The collapse of the “traffic-light coalition,” named for the colors of the three parties involved, has its roots in a number of factors, of which the most pressing was arguably rising energy prices and economic stagnation brought on by the war in Ukraine and, with it, an end to cheap Russian gas for German industry. The sheer will to power of Christian Lindner, leader of the Free Democrats (FDP) and a true believer in neoliberal orthodoxy, also played a role, willing as he was to risk snap elections at a time when his party is only polling 3 percent nationally and has been humiliated in recent state-level contests.
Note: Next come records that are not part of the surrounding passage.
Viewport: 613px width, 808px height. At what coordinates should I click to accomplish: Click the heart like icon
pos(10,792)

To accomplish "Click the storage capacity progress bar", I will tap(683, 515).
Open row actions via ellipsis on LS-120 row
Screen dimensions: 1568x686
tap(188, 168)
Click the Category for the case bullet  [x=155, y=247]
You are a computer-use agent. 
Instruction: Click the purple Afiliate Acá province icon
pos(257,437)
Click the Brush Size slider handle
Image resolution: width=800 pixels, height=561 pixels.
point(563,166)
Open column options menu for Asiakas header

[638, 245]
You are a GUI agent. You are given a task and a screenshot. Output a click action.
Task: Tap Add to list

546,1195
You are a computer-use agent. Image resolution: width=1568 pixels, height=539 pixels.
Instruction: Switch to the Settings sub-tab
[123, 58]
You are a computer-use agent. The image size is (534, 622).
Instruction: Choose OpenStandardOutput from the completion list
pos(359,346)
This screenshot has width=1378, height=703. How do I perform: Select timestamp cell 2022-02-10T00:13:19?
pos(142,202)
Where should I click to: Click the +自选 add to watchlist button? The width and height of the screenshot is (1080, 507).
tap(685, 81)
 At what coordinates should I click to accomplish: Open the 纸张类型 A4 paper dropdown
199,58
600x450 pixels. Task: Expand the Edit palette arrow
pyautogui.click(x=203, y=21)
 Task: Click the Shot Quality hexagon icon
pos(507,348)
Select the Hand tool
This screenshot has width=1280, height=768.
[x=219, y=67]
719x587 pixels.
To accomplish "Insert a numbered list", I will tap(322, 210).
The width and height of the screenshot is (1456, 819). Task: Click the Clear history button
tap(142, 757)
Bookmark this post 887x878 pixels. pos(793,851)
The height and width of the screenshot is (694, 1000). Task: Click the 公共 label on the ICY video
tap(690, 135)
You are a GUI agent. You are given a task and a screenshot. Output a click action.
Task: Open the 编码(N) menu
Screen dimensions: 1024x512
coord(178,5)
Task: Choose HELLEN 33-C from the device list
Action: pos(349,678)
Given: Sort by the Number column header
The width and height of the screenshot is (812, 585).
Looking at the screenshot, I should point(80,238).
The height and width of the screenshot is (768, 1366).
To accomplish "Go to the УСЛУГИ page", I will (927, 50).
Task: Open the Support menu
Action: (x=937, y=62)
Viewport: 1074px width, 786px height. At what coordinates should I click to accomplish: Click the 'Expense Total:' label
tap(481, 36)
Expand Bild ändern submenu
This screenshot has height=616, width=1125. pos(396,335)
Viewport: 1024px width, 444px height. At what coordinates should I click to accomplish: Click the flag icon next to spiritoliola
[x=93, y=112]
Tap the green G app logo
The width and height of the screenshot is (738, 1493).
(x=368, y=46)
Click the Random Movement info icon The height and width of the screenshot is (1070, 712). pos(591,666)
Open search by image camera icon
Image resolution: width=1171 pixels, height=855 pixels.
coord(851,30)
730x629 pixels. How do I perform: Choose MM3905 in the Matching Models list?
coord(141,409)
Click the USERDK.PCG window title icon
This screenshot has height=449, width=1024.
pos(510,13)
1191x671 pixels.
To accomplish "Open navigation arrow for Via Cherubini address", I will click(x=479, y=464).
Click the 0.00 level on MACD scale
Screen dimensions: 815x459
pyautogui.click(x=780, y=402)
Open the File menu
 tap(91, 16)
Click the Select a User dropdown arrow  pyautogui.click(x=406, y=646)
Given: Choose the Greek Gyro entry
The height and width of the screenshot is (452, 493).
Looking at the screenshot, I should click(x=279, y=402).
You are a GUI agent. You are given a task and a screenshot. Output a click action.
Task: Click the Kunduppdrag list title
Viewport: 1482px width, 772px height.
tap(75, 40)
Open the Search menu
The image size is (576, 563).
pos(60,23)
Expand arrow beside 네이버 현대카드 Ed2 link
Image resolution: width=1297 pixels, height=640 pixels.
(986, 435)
Yet even if Scholz’s government had managed to limp its way to the end of its term, it would have gone down in history as the sad and entirely predictable culmination of a brief and painfully shallow “left-wing” resurgence within the German political establishment. Somewhat similar, at least superficially, to the trajectory of Joe Biden’s campaign in 2020, Scholz and his Green allies rose to office in late 2021 on a vaguely progressive mood fed by fatigue with Angela Merkel’s long-ruling Christian Democrats (CDU) and a popular rejection of the far-right Alternative für Deutschland (AfD).

While Biden had Joe Manchin to temper his more muscular spending plans, the traffic-light coalition had the FDP to veto any real break with fiscal orthodoxy. The results have been disastrous. By seeking to appropriate the mantle of “progressivism” while pursuing policies almost indistinguishable from its predecessor, Scholz’s government has — intentionally or not — demolished the center-left’s electoral prospects and probably paved the way for a decade or more of right-wing hegemony.

That the center-left was running out of steam had already been apparent to anyone paying attention, long before November 2024. Indeed, the ignominious end of Scholz’s government had been foreshadowed by a series of remarkable resignations in the center-left camp in the previous weeks.

Burned Out

The dreary, damp weather typical of fall days in Berlin fit the mood this October 7, when SPD cochairs Lars Klingbeil and Saskia Esken stepped in front of the cameras at party headquarters. They had come to announce the resignation, effective immediately, of their general secretary Kevin Kühnert. The decision to step down, the thirty-five-year-old Kühnert explained in a letter to the party faithful, had nothing to do with politics: it was the product of unspecified health issues.

Symbolically, Kühnert’s departure marked the end of a short-lived resurgence of the ostensibly “left” wing of Germany’s Social Democratic Party. Following a brief Bernie Sanders–inspired boost in the late 2010s that brought Esken and Kühnert to prominence in the first place, the left wing, rather than fight for a fundamentally different approach to politics, eagerly struck a power-sharing deal with the party establishment. While a clear majority of SPD members had voted to change the party’s internal balance of power, Scholz was nonetheless soon named its candidate for chancellor.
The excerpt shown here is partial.